PDA

View Full Version : Indiana Jones and the Kingdom of the Crystal Skull


MarcusMaximus
06-15-2008, 01:15 AM
http://www.impawards.com/2008/posters/indiana_jones_and_the_kingdom_of_the_crystal_skull .jpg

Okay, so I finally broke down to go see this movie. Why would I, a major Indiana Jones fan, not be all that anxious about going to see this movie? Well, to be honest, I read the wishy washy reviews and figured it was a renter. (As it turns out, I was right). But it was Father's Day and my son wanted to take me to see a movie matinée and so we went. (I was this [--------] close to seeing the "Incredible Hulk")

So here are my thoughts:

Remember when you were a kid and you went on your very first roller coaster ride? It was an awesome experience, right? And you probably road that ride as many times as you could. And then the next summer comes along and they have a new ride. It's really the old ride, but with some changes and "improvements" that kinda sorta give ya the same thrill as the old ride, but maybe... It's just not the same. And over the years they just keep "improving" the ride - trying to make it better, but often - for some reason - hardly as good or as fun as the original ride. And thus you have it, the problem with all movie sequels - -

Indy Jones and the Kingdom of Crystal Skulls is very much like that. All the twists and turns of the original ride but - just not very much fun. And a bit overly contrived. Without spoiling any of the film's secrets, Indy IV follows Jones as he explores, yes, the Kingdom of the Crystal Skull. Along the way he picks up a scrappy biker named Mutt Williams (Shia Le Beouf), a sometime partner named George McHale (Ray Winstone), a nutty professor named Oxley (John Hurt), and a former flame named Marion (Raiders' Karen Allen). Amidst escaping mortal danger, Indy supposedly learns new life lessons, rekindles a romance long thought extinguished, and makes some new friends.

The red line starts at a warehouse in Roswell, New Mexico, dropping Indy into the nuclear age. In wide vistas, the low sun gives every gray cloud a thick orange outline, and the horizontal light makes every man, woman and polished fender seem to radiate with an interior glow.
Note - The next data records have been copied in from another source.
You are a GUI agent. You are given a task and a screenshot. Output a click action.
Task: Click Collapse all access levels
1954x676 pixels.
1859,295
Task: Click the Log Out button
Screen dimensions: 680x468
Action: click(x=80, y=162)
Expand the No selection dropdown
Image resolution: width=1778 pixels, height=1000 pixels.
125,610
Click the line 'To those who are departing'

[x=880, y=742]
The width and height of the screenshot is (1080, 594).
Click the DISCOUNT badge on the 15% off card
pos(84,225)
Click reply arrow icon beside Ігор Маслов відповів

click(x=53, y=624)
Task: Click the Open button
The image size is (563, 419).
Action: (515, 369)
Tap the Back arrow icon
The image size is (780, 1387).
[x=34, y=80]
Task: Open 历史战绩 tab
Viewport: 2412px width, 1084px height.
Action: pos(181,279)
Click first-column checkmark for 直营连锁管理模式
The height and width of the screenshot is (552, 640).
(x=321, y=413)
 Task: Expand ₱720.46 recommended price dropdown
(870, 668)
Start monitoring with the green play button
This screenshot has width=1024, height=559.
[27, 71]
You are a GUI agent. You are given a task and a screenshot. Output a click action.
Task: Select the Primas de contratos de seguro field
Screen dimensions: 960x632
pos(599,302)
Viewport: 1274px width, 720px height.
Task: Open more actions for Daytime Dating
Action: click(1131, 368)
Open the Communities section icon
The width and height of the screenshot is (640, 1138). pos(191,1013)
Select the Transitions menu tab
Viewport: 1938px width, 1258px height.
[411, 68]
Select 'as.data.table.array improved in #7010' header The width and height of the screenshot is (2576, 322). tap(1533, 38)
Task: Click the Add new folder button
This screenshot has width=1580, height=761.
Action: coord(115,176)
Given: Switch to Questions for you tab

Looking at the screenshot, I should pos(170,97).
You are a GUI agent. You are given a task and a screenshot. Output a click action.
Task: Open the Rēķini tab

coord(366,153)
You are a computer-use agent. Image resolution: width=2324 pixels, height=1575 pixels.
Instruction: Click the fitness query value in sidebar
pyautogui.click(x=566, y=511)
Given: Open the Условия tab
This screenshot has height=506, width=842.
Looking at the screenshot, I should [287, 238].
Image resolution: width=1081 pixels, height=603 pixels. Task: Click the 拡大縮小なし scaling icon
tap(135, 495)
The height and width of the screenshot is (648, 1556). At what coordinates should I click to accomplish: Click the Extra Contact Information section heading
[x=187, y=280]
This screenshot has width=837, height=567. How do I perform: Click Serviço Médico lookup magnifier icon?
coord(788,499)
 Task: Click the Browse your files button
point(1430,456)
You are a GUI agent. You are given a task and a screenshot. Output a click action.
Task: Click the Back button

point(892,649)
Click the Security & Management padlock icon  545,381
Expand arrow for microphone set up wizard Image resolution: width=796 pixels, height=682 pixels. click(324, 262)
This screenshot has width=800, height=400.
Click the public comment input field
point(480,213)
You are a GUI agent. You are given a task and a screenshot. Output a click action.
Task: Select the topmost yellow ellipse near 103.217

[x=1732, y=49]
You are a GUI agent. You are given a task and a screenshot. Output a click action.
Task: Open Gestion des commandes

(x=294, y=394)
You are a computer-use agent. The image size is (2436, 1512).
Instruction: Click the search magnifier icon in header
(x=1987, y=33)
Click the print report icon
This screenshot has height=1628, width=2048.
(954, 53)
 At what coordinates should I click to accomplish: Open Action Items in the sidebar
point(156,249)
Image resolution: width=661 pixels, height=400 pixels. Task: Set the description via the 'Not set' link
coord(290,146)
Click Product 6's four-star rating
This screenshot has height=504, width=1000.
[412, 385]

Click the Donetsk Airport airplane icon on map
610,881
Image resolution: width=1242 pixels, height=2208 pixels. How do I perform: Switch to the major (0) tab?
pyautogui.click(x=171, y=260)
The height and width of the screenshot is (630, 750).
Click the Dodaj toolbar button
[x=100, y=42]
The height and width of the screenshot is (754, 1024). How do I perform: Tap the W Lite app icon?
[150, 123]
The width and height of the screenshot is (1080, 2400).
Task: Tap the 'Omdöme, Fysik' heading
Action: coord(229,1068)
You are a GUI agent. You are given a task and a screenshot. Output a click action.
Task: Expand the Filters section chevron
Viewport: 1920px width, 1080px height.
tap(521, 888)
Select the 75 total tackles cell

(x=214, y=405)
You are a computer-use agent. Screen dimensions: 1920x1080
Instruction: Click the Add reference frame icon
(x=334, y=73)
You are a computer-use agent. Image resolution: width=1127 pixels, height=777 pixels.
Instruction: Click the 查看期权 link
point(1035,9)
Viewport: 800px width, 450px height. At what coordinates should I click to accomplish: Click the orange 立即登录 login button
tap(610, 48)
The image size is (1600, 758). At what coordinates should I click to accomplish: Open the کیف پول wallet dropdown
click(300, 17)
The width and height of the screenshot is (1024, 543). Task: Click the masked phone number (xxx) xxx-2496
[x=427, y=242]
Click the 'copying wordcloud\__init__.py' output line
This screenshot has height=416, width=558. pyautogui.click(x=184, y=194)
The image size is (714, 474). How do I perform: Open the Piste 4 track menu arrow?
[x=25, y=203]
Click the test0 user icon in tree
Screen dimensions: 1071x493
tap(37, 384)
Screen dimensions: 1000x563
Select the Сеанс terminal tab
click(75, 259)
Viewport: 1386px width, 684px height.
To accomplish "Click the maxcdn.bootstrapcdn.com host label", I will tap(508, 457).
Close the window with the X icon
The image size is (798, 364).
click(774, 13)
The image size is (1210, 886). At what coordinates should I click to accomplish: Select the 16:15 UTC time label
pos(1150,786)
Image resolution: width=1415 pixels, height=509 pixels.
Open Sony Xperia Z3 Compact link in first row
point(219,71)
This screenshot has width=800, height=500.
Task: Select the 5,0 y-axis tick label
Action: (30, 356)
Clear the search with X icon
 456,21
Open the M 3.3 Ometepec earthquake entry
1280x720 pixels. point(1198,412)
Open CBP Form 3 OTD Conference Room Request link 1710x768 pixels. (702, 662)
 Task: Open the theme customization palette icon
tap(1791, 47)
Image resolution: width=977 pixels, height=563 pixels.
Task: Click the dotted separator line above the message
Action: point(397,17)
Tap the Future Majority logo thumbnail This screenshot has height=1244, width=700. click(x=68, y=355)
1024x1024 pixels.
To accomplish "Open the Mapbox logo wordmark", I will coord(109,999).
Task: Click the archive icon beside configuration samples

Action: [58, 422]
It's a great look, which is probably why Spielberg and his director of photography, Janusz Kaminski, stick with it even when the film leaves the harsh Southwestern sun and moves to collegiate New England. Our heroes, with glowing hair and brightly lit temples, shine with a light that wouldn't have been possible in the subterranean Temple of Doom. The Indy films were always best when their famous underground adventures were anchored by light, a lifeline which is either a few steps back or still overhead, streaming through a hole, lighting the staff of Ra, pointing the way from an opening that's ever in danger of closing. The new film revels in that kind of crystalline vision. Kaminski pokes holes in the jungle canopy to let airy columns flood the subjects and let the action happen in full view. In the film's centerpiece, a fantastic, absurd, high-speed chase through trees, Spielberg masterfully juggles five or six characters such that we always have a pretty good idea of who is where, even as they leap from vehicle to vehicle. This clarity seems to defy modern-action conventions that demand obscure, confusing visuals, and the result is thrilling.

Also great is Cate Blanchett as a tenacious, helmet-haired, thick-accented villain who makes her foes work for their gains. Shia Lebeouf plays a young tough who becomes Indy's sidekick, but he stays mostly in the shadow of Dr. Jones, where he should be, providing welcome backup when called upon. And feeding the film's potent sense of nostalgia is Karen Allen who reprises her role from Raiders, with more grins than booze.

Aside from the sustained invention of the jungle sequences, much of the movie feels like a recreation of something we've already seen, like the Vegas version of the Eiffel Tower. Half of the jokes fall flat, many of them dulled by sloppily—and it would seem unnecessarily—dubbed dialogue, and the closing credits appear gracelessly so that the film dribbles away without that big John Williams punch that even George Lucas knows to plug into the end of a Star Wars picture.

The film's biggest gamble is its finale. Extraterrestrial wonderment has long been Spielberg's trademark, but Indy's close encounters risk cheapening a myth that usually has a more Earth-bound scale, just as Spielberg's skinny aliens risked cheapening Kubrick's A.I. Of course, the Jones myth already has a precedent for otherworldly objects (the Ark), so why sneer at the appearance of an actual UFO in The Crystal Skull? It's pure Spielberg, and Lucas gets his own movie references: the film opens with a drag race straight out of American Graffiti, and in the climax, Indy steals Han Solo's most famous line.

Which settles a longstanding dispute: Indiana Jones is a plunderer of buried artifacts after all.

dirtybombz
08-25-2008, 03:51 PM
Some movies w/ multiple sequels should just let them die out.

Do we really need ANOTHER Rocky flick?